Dès l'ouverture, la réalisatrice tient sa promesse. Là où d'autres auraient détourné le regard, elle plante sa caméra face aux ravages, dans une scène d'une franchise presque insoutenable.
Pourtant, l'émotion qui traverse Muganga se heurte à un écueil : la mise en scène, tantôt trop spectaculaire, tantôt trop sage, semble chercher sa respiration entre deux eaux. Le récit oscille entre le souffle épique et la retenue pudique, sans toujours trouver l'équilibre qui aurait permis au spectateur de s'abandonner pleinement. Les chants d'acclamation qui ponctuent le film, bien que sincères, glissent parfois vers une certaine stéréotypie, comme si la culture africaine se trouvait réduite à quelques motifs attendus.

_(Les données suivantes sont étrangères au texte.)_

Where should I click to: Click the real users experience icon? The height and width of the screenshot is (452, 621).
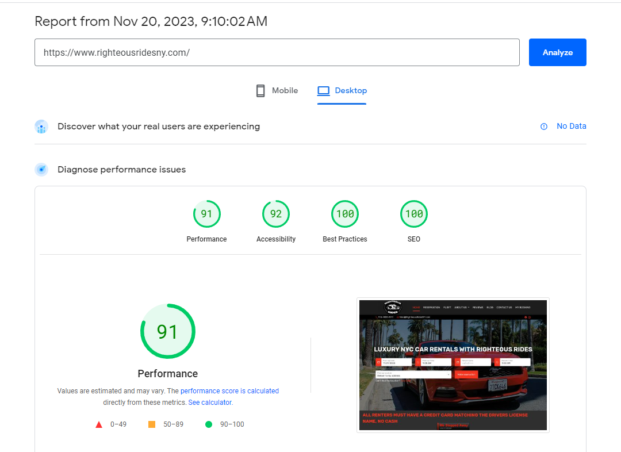(41, 127)
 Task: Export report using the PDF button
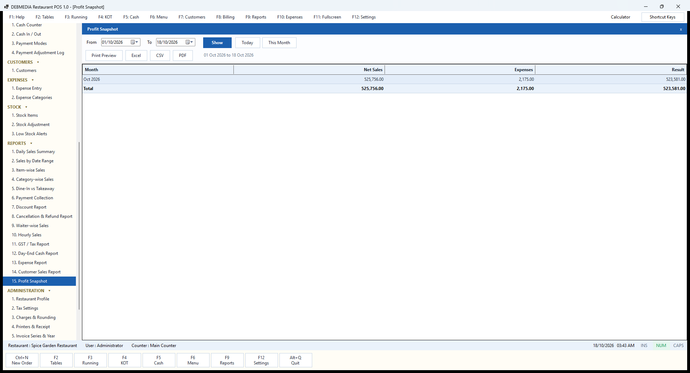tap(183, 56)
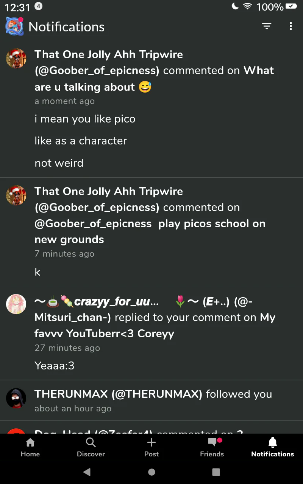Select the Notifications bell icon

tap(273, 442)
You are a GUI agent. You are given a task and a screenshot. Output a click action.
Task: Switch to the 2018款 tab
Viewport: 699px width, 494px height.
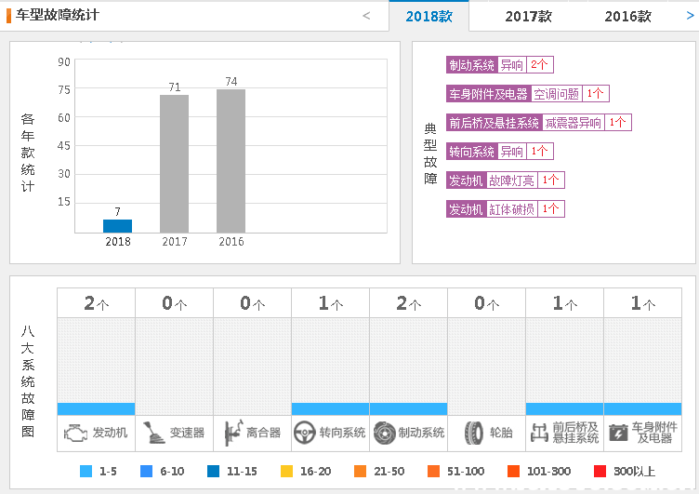click(x=429, y=17)
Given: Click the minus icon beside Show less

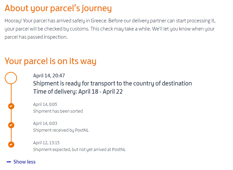Looking at the screenshot, I should [x=9, y=162].
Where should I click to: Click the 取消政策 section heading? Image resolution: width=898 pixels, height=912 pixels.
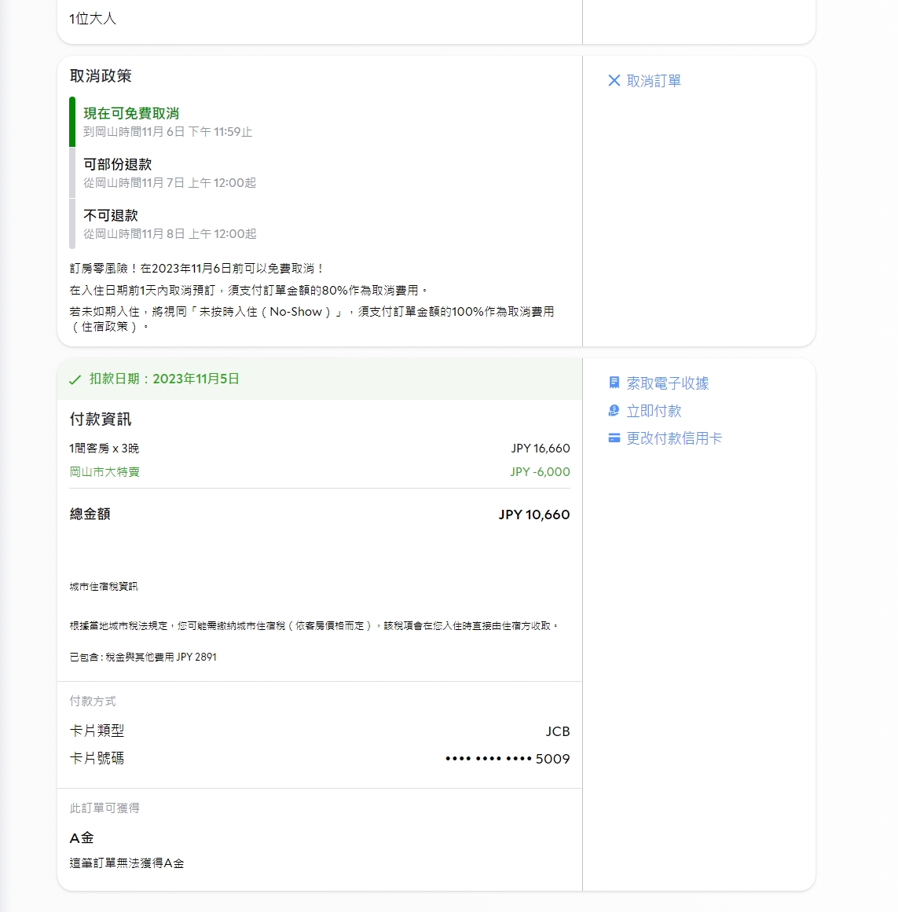[101, 76]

Isaach de Bankolé incarne Mukwege avec une force tranquille qui contraste avec le personnage du médecin sauveur, auréolé de sa mission presque sacrée, qui porte sur ses épaules le poids d'une humanité meurtrie. Mais cette figure héroïque, aussi juste soit-elle, tend à éclipser celles qui devraient être au centre : les femmes. Leur voix, leur parole, leur douleur – on les devine plus qu'on ne les entend.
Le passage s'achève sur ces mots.